Asymmetric Aerogel Membranes with Ultrafast Water Permeation for the Separation of Oil-in-Water Emulsion.
Yanan LiuYanlei SuJingyuan GuanJialin CaoRunnan ZhangMingrui HeZhongyi JiangPublished in: ACS applied materials & interfaces (2018)
Owing to highly porous and low density attributes, aerogels have been actively utilized in catalysis and adsorption processes, but their great potential in filtration requires exploitation.
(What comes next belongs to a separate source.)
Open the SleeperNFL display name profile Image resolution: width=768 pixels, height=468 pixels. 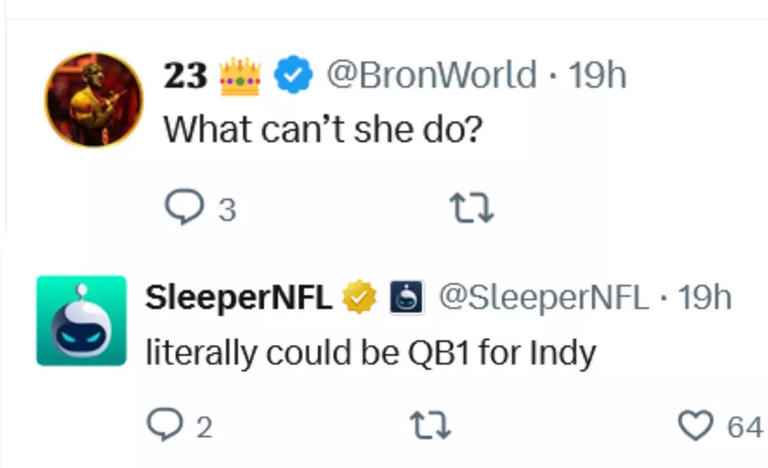[239, 297]
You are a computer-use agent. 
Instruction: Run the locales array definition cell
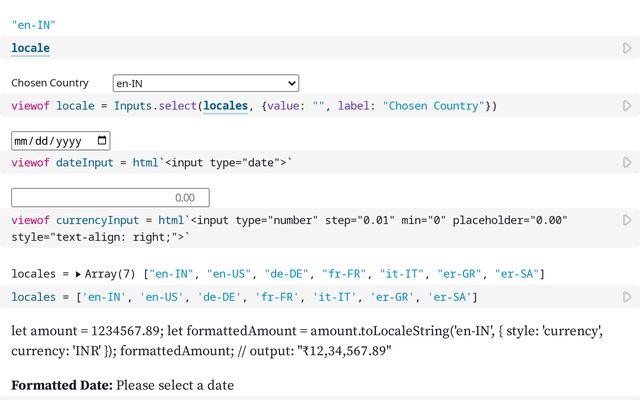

In this study, an asymmetric aerogel membrane is fabricated via one-pot hydrothermal reaction-induced self-cross-linking of poly(vinyl alcohol) (PVA), which exhibits ultrafast permeation for the separation of oil-in-water emulsion. Meanwhile, carbon nanotubes are added to improve the mechanical strength of the aerogel membranes. The self-cross-linking of PVA forms the supporting layer, and the exchange of water and vapor at the interface of PVA solution and air generates the separating layer as well as abundant hydroxyl groups on the membrane surface. The density, porosity, pore size, and wettability of the aerogel membrane can be tuned by the PVA concentration. Owing to high porosity (>95%) and suitable pore size (<85 nm), the aerogel membrane exhibits high rejection (99.0%) for surfactant-stabilized oil-in-water emulsion with an ultrahigh permeation flux of 135.5 × 103 L m-2 h-1 bar-1 under gravity-driven flow, which is 2 orders of magnitude higher than commercial filtration membranes with similar rejection. Meanwhile, the aerogel membrane exhibits superhydrophilicity, superoleophobicity underwater, and excellent antifouling properties for various surfactant-stabilized oil-in-water emulsions, as indicated by the fact that the flux recovery ratio maintains more than 93% after five cycles of the filtration experiment. The findings in this study may offer a novel idea to fabricate high-throughput filtration membranes.